Eglises d'Asie – Indonésie
A Djakarta, des chrétiens ont débattu avec le Front des défenseurs de l’islam des fermetures contraintes de lieux de culte
Publié le 18/03/2010
Le président du FPI, Al-Habib Muhammad Rizieq Syihab, avait fait le déplacement et s’est déclaré « très heureux d’être aux côtés de protestants et de catholiques pour construire le dialogue et la compréhension mutuelle ». Au-delà des formules de politesse, le débat s’est concentré sur le problème de la fermeture contrainte de lieux de culte chrétiens au motif qu’ils ne répondent pas aux règlements en vigueur en la matière.
« Nous sommes forcés de fermer des églises parce qu’elles n’ont pas de permis en bonne et due forme et ne répondent pas aux critères posés par le décret de 2006 », a déclaré le leader islamiste, en référence à la nouvelle mouture, parue en 2006, du décret de 1969 régissant la construction des lieux de culte en Indonésie (1). Il a ajouté qu’il était « naturel » que « tous les croyants soient en mesure de pratiquer leur culte ». A condition toutefois qu’ils « n’enfreignent pas la législation ». « Nous devons obéir aux décrets en vigueur », a-t-il encore précisé, notant que, dans le quartier où il vit, les chrétiens pratiquent leur religion sans difficulté « car leurs églises ont été construites avec les permis nécessaires ».

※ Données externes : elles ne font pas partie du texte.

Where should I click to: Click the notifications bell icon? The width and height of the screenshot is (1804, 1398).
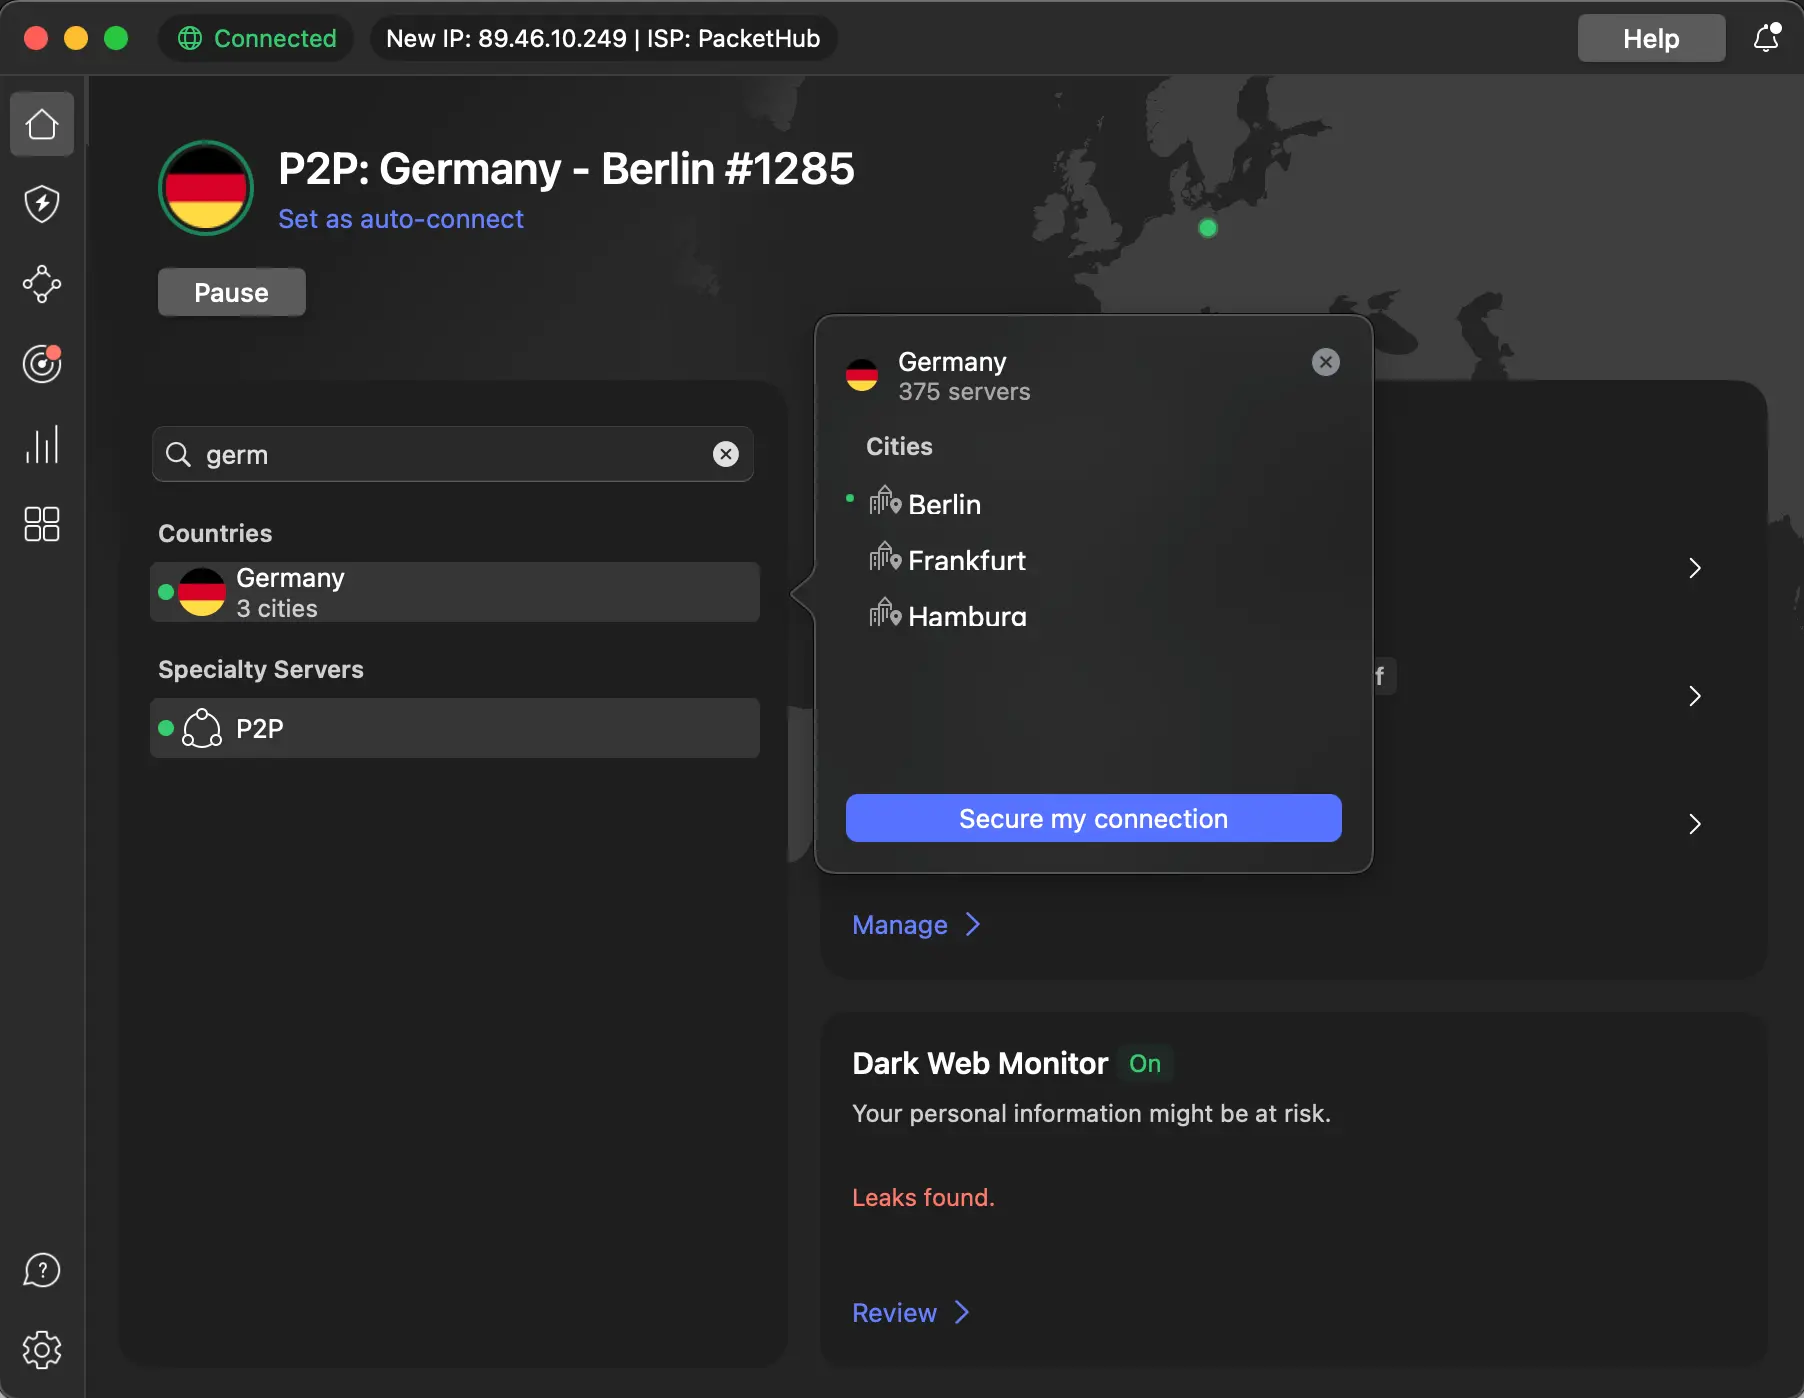click(1766, 38)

Interrogé sur les fermetures de lieux de culte par les hommes du FPI ou appartenant à d’autres organisations extrémistes, Al-Habib Muhammad Rizieq Syihab n’a pas nié qu’il avait assisté à certaines de ces actions. Le sujet étant devenu, ces dernières années, une affaire délicate en Indonésie, il n’a pas voulu répondre à la question de l’incongruité à voir un groupe privé, tel le FPI, se charger de l’application de la loi. Il s’est contenté de dire qu’il était « du devoir des chrétiens de vérifier qu’ils pratiquaient leur culte dans des lieux pourvus des autorisations adéquates ».
Aucun prêtre catholique n’a pris part à la rencontre et seuls quelques pasteurs protestants étaient présents. Selon son organisateur, le Rév. Shepard Supit, de l’Indonesian Bethel Church, une telle rencontre a pour objet de renforcer l’harmonie et la compréhension mutuelle. Il n’a pas caché que de nombreux pasteurs lui avaient déconseillé d’organiser pareille rencontre. « Mais je tiens à dialoguer avec [le FPI] car nous devons améliorer notre attitude envers les autres croyants afin de désarmer les suspicions », a-t-il expliqué. Il a ainsi appelé les chrétiens à ne pas se laisser aller à des provocations et il a cité à cet effet avoir récemment vu un portrait de Jésus formé de lettres arabes.
Reprenant la parole pour commenter ce terme de « suspicions », le leader du FPI a déclaré que, pour lui et les autres musulmans, il n’y avait autrefois pas de problème à envoyer leurs enfants étudier dans des écoles chrétiennes, « mais, aujourd’hui, les musulmans soupçonnent les écoles chrétiennes de forcer leurs élèves à participer au culte chrétien ».
Theophilus Bela, un catholique membre du Comité indonésien sur la paix et la religion, a, à son tour, expliqué que l’Eglise catholique se donnait pour ligne de conduite le service de tous, au sein de la société. A titre d’exemple, il a cité l’aide humanitaire apportée par certains services de l’Eglise qui « aident à l’organisation de circoncisions en masse pour les jeunes garçons de familles démunies ». En Indonésie, les jeunes musulmans sont circoncis lorsqu’ils arrivent à la puberté.
La rencontre s’est conclue sur la décision d’organiser de tels échanges tous les mois.